Developing an application securely is essential to safeguarding the sensitive information you may be gathering. Taking proactive steps during the development process can significantly reduce or eliminate vulnerabilities in your software. Vulnerabilities can lead to the compromise of UCSF data and/or loss of service. It is important to incorporate secure coding practices when developing your application. A number of resources are available to keep your application secure.
Directions
- Adhere to the guidelines for UCSF IT Application Security.
- The UCSF IT application security page contains a list of resources to keep your application secure. This includes secure coding best practices, security scans and assessments, and more.
- Develop your application following UC IS-3 Electronic Information Security policy and the UCSF Minimum Security Standards.
- If your application handles P3 or P4 data, submit a security risk assessment.
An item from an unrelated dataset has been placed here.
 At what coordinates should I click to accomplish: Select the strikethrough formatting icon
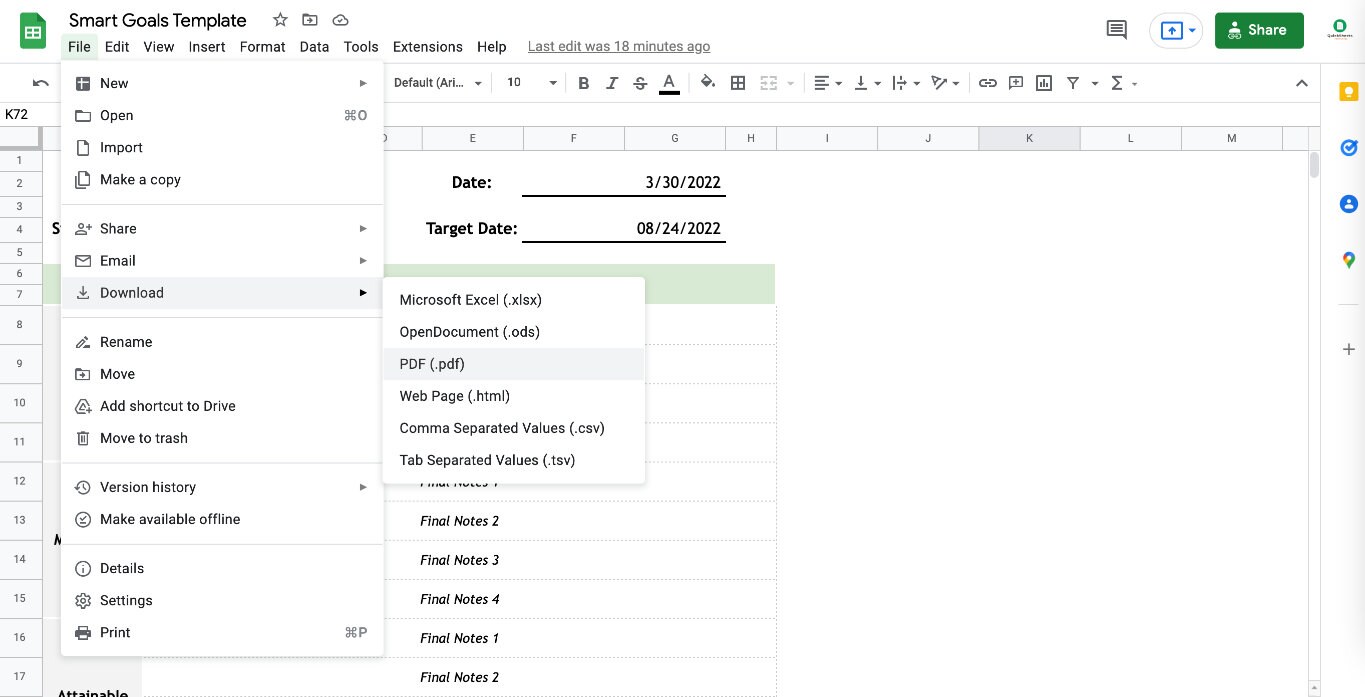click(640, 82)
- Start by having the following prepared:
- Data flow diagram (for help preparing one, submit an IT Consultation request here).
- Have all management roles of the system identified (e.g., who "owns" the system, who will manage accounts, etc).
- Documentation of the security procedures you will use to manage the system.
- Initiate a BIA (Business Impact Analysis) – this can be done in parallel with the risk assessment.
- Start by having the following prepared:
- Have a documented plan to keep the application up to date and patched, as well as retiring the application when it is no longer needed.
Support
UC Learning Center Skillsoft offers numerous online courses in a variety of topics, including IT, software development, and security.